1. From table T2, it can be seen that the estimated table size by SQL sometimes differs by several times the data volume, which is convenient for storage planning. Is there a more accurate method to estimate the table size?

2. The compression ratio of the backup for the two tables also varies by several times. What factors affect the compression rate of BR backups?

| username: Kamner | Original post link

Both tables are basically varchar fields, with no large object field types.

| username: zhaokede | Original post link

The Brotli compression algorithm. This compression is related to the sample values; the higher the similarity, the higher the compression rate.

| username: zhaokede | Original post link

Speculation, it’s similar to local text compression.

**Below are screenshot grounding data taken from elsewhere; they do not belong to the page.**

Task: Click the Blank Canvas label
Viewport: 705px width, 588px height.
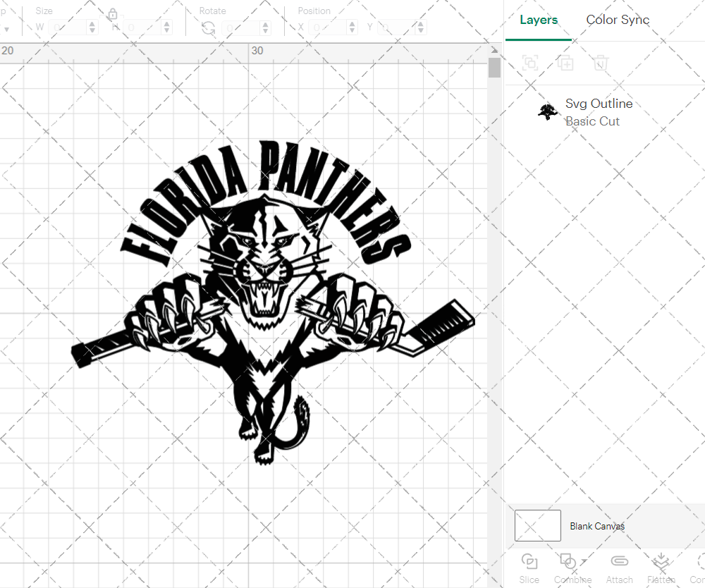Action: coord(597,526)
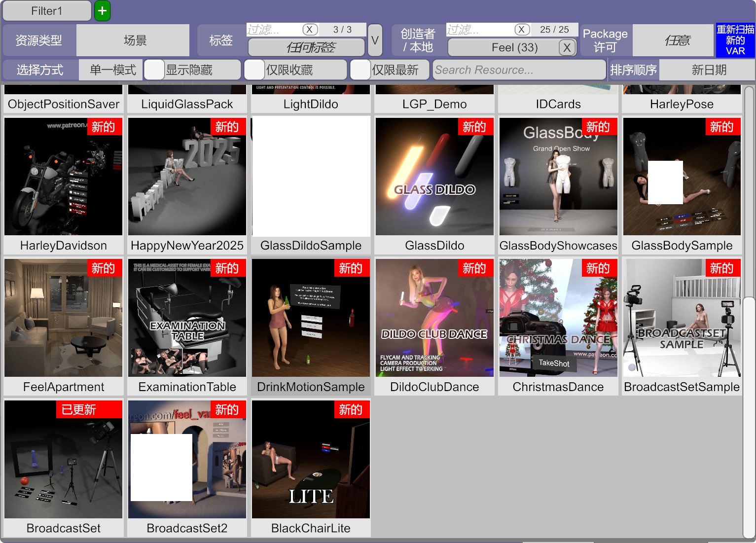Click the 单一模式 selection mode button

point(112,70)
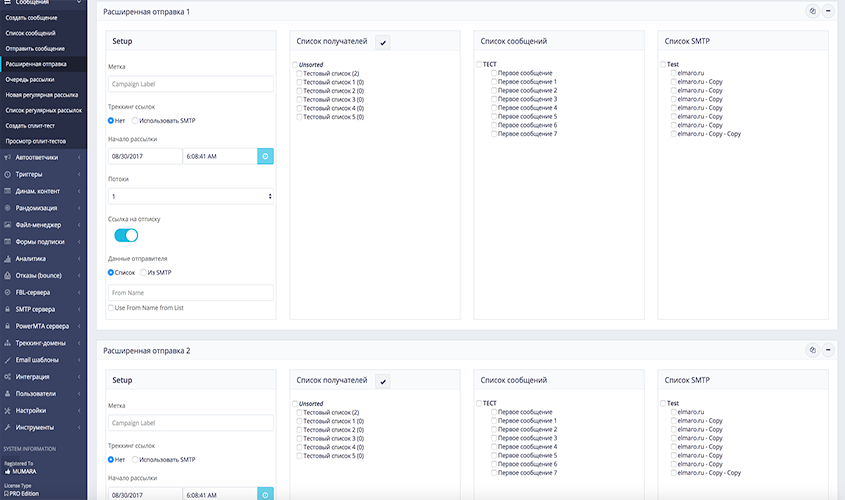Click the Автоответчики megaphone sidebar icon
Screen dimensions: 845x500
coord(7,157)
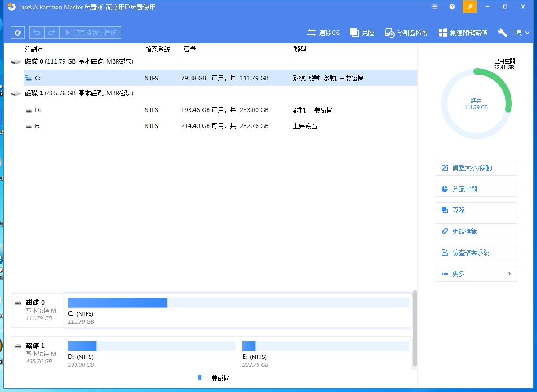Click the 沒有待執行操作 pending operations button
Viewport: 537px width, 392px height.
point(90,32)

| username: Kamner | Original post link

Is there documentation?

| username: DBAER | Original post link

The backed-up SST file,
You can look at the introduction of this SST file, it should be using the commonly used compression of RocksDB.

| username: 像风一样的男子 | Original post link

The backup files are SST files, and the final layer should be the SZTD algorithm.

| username: yytest | Original post link

A more accurate method to estimate table size: The DATA_LENGTH, INDEX_LENGTH, and DATA_FREE fields in the INFORMATION_SCHEMA.TABLES view provided by TiDB can be used to estimate the size of a table. However, these values are calculated based on the logical data structure in TiDB and do not reflect the actual data size at the storage engine level. The actual data size may vary due to factors such as the storage engine’s compression algorithm, index structure, fragmentation, etc.

To estimate table size more accurately, you can consider the following methods:

  • Use tidb_analyze_version=2 for table analysis, which updates statistics including the number of rows and size of tables and indexes, providing more accurate data.
  • Use EXPLAIN or EXPLAIN ANALYZE to view the execution plan of queries, which can help you understand the actual data distribution of the table.
  • For BR backups, you can directly check the total-kv-size in the backup logs, which is the actual data size read during the backup process and is closer to the actual storage usage.
  • If you are using TiDB Enterprise Edition, you can consider using the Performance Monitoring feature in TiDB Dashboard to monitor the storage usage of the cluster.

Factors affecting the compression rate of BR backups: The compression rate of BR (Backup & Restore) backups is influenced by various factors, including:

  • Data type: Different types of data may have different compression characteristics. For example, text data is usually easier to compress than binary data.
  • Data redundancy: Highly redundant data (such as a large number of repeated strings or identical values) is easier to compress.
  • Data pattern: The organization of data also affects the compression rate. For example, ordered data may be easier to compress than unordered data.
  • Compression algorithm: The compression algorithm used by BR also affects the final compression rate. TiDB uses the lz4 compression algorithm by default, which provides good compression speed and moderate compression rate.
  • Backup options: BR backup options, such as whether compression is enabled, will also directly affect the final backup file size.
| username: yiduoyunQ | Original post link

After the BR restore, it directly goes to the lowest level with the highest compression rate, and you can see the table size (after compression).

| username: zhanggame1 | Original post link

I guess the compression ratio is generally most related to data duplication. If each row of data in your table is very similar, the compression ratio will be high. If they are not very similar, the compression ratio will be low. You can test this with different data in the same table.